Intradermal Trivalent Influenza Vaccine With Imiquimod

Chronic Illness Clinical Trial

Official title:

Efficacy and Effectiveness of Intradermal Trivalent Influenza Vaccine With Topical Imiquimod, a Double Blind Randomized Controlled Trial

Clinical Trial Details — Status: Completed

Administrative data

• NCT number: NCT01508884
• Other study ID #: HKU-2012-432
• Status: Completed
• Phase: N/A
• First received: January 9, 2012
• Last updated: December 8, 2013
• Start date: January 2012
• Est. completion date: December 2012

Study information

• Verified date: December 2013
• Source: The University of Hong Kong
• Contact: n/a
• Is FDA regulated: No
• Health authority: Hong Kong: Ethics Committee
• Study type: Interventional

Clinical Trial Summary

Despite the WHO International Health Regulations Emergency Committee declared an end to the 2009 H1N1 pandemic globally, the emergence of the novel 2009 H1N1 virus in March 2009 has affected more than 214 countries with at least 18000 deaths [1]. Patients with chronic underlying illness and extreme of ages are at risk of developing severe disease and complications [2-3]. Resistance to oseltamivir has also been reported [4]. Therefore, vaccination with the 2010/2011 trivalent influenza vaccine (TIV) with the 2009 H1N1-like virus incorporated will be the best protection against the influenza infection, especially among the at risk population. Recent study on dose sparing seasonal influenza vaccine delivered via a novel intradermal microneedle has demonstrated good immunogenic responses similar to full-dose intramuscular vaccination [6]. Poor immunogenicity of the H1N1 2009 component of the trivalent influenza has been reported [7].

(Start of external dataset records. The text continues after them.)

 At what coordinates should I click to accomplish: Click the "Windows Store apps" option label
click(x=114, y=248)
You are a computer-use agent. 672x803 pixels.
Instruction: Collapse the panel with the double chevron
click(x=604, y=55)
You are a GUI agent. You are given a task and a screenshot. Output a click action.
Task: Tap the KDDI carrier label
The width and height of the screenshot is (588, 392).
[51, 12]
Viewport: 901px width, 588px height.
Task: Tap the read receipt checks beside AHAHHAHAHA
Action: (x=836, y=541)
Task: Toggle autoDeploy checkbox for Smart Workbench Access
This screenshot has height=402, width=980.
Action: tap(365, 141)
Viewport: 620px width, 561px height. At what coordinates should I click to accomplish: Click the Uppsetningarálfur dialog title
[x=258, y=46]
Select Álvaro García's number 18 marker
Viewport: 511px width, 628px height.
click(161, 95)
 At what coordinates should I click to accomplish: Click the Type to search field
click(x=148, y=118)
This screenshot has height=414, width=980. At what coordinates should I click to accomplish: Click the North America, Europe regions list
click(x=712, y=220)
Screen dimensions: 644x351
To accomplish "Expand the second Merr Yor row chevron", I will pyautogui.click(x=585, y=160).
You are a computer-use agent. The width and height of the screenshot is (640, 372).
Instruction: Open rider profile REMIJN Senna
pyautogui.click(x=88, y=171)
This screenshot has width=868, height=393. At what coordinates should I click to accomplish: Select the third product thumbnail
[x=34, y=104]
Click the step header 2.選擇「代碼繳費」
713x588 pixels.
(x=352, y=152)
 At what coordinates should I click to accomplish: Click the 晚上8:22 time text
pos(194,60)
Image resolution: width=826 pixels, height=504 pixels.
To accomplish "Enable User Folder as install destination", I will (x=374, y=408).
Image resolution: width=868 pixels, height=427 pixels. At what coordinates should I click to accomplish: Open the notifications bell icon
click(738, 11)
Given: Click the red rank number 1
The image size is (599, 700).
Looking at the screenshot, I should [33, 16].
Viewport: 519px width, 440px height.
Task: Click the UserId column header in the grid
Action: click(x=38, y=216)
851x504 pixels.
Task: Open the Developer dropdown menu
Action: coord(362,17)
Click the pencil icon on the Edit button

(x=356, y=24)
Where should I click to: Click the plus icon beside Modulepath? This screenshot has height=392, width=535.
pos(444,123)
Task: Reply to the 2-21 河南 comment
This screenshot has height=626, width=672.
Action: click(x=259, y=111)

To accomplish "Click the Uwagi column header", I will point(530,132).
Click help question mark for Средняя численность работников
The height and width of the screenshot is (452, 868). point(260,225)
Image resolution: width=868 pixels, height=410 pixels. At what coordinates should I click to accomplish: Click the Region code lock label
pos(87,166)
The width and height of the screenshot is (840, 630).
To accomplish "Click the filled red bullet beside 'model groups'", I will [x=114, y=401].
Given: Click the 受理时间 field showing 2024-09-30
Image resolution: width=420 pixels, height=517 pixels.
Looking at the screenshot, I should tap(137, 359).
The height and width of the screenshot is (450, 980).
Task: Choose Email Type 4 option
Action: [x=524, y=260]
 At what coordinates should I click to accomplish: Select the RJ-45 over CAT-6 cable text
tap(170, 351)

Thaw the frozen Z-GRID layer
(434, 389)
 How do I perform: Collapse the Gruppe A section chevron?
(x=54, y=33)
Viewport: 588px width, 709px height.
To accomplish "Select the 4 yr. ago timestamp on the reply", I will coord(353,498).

Study has also suggested the combined intradermal vaccination with local stimulation of dermal antigen presenting cells by applying imiquimod cream (Aldara) to the injection site, which activate antigen presenting cells (APC) through the toll-like receptor 7 (TLR7) may produce better immunogenicity [8].

Imiquimod cream is currently registered for the treatment of warts and basal cell carcinoma. Scientific evidence has demonstrated that after treatment with imiquimod, the antigen is processed and presented to cells of the adaptive immune system leading to clearance of the virus and subsequent clearance of the lesions [9]. In addition to functional maturation, imiquimod induces migration of dendritic cells from the dermis to draining lymph nodes [10,11]. Subcutaneous administration of imiquimod as vaccine adjuvant simultaneously with the antigen of interest, has shown to induce enhanced responses towards the administered antigen [12].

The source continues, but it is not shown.